Medved, meanwhile, is still coaching in the NIT, and Musselman has Arkansas in the Sweet 16, so presumably neither of them interviewed, either. Musselman was probably never going to take the job, but if Medved didn’t interview, that means of the three candidates most-linked to the job, it appears that none of them interviewed for it.
It’s no secret the Gophers’ job is not the most sought-after position in college basketball. The team has been unsuccessful for a while, and the university doesn’t have the money to offer prospective hires that other schools do; Pitino interviewed for the New Mexico job while still employed because (presumably) this would result in paying him a lower buyout. It should not be surprising, then, that Johnson’s $1.95 million annual salary ranks dead last among Big Ten coaches (Penn State’s recently-hired Micah Shrewsberry’s salary has not been announced). This raises an interesting question – did the Gophers turn down the other candidates to hire Johnson, or did they hire Johnson because were they turned down by the other candidates?

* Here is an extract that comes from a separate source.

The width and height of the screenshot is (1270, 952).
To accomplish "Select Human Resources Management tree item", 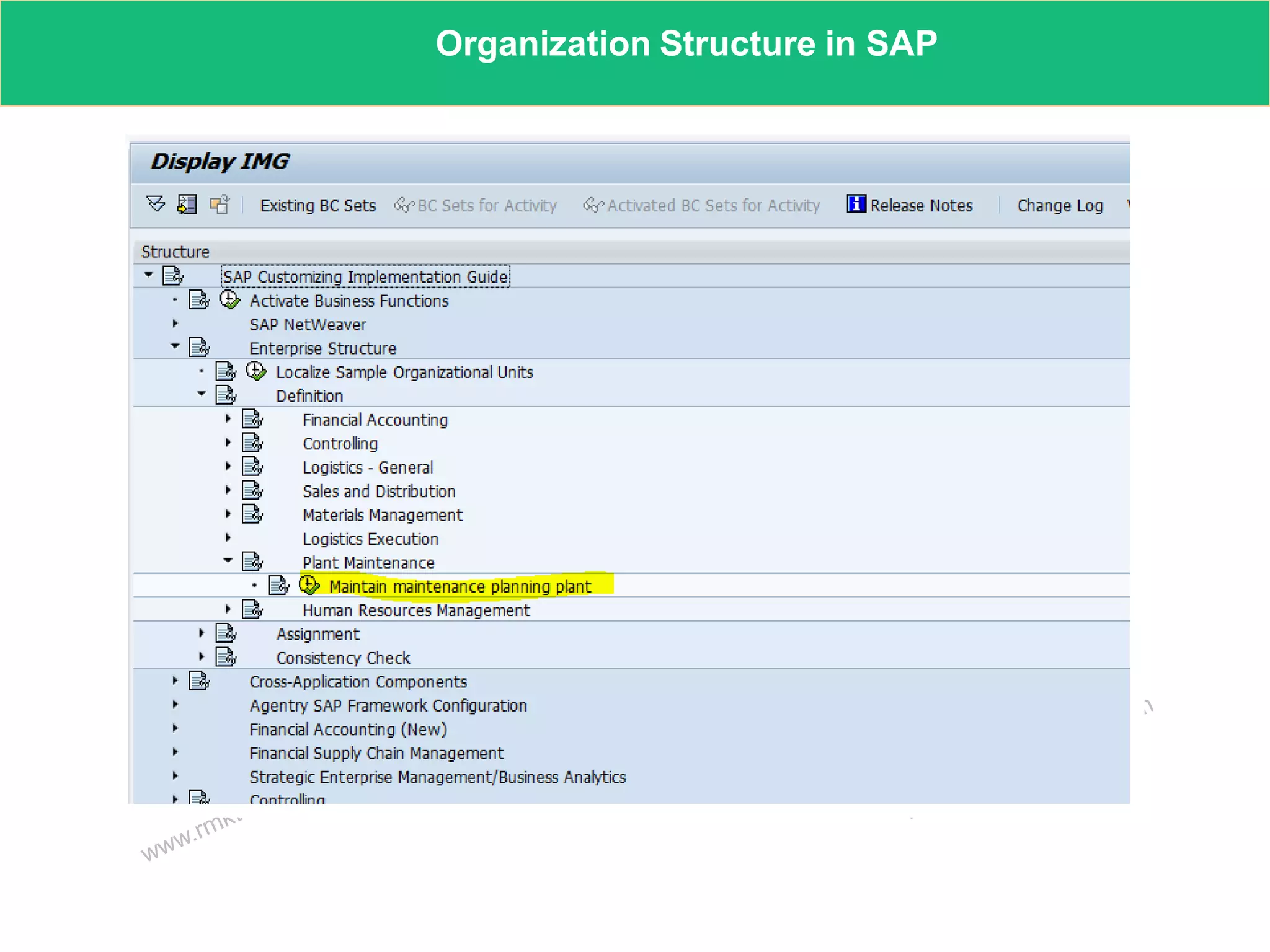I will click(415, 610).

Speculation aside, that might not ultimately matter. Big-time hires like Miller at Indiana or Smart at Texas, or even someone like Jim Harbaugh returning to his alma matter to coach football at Michigan, are far from guaranteed to be successful. Coaches not the top choice, meanwhile, can also turn out to be excellent hires; one need only look at the Sweet 16, where UCLA is led by Mick Cronin, selected after a number of coaches publicly said no to the Bruins, and USC is led by Andy Enfield, chosen after a coaching search that took more than two months, to see that.
But it’s still a question worth asking. Because while Johnson seems like a good guy, comes with a good reputation, and cares about Minnesota – a not-insignificant factor to be a successful coach at the U – his low salary and quick hiring say something about the process that brought him there. And for a program in transition and with expectations that often seem out-of-line with reality, it’s a question that should be kept in mind moving forward.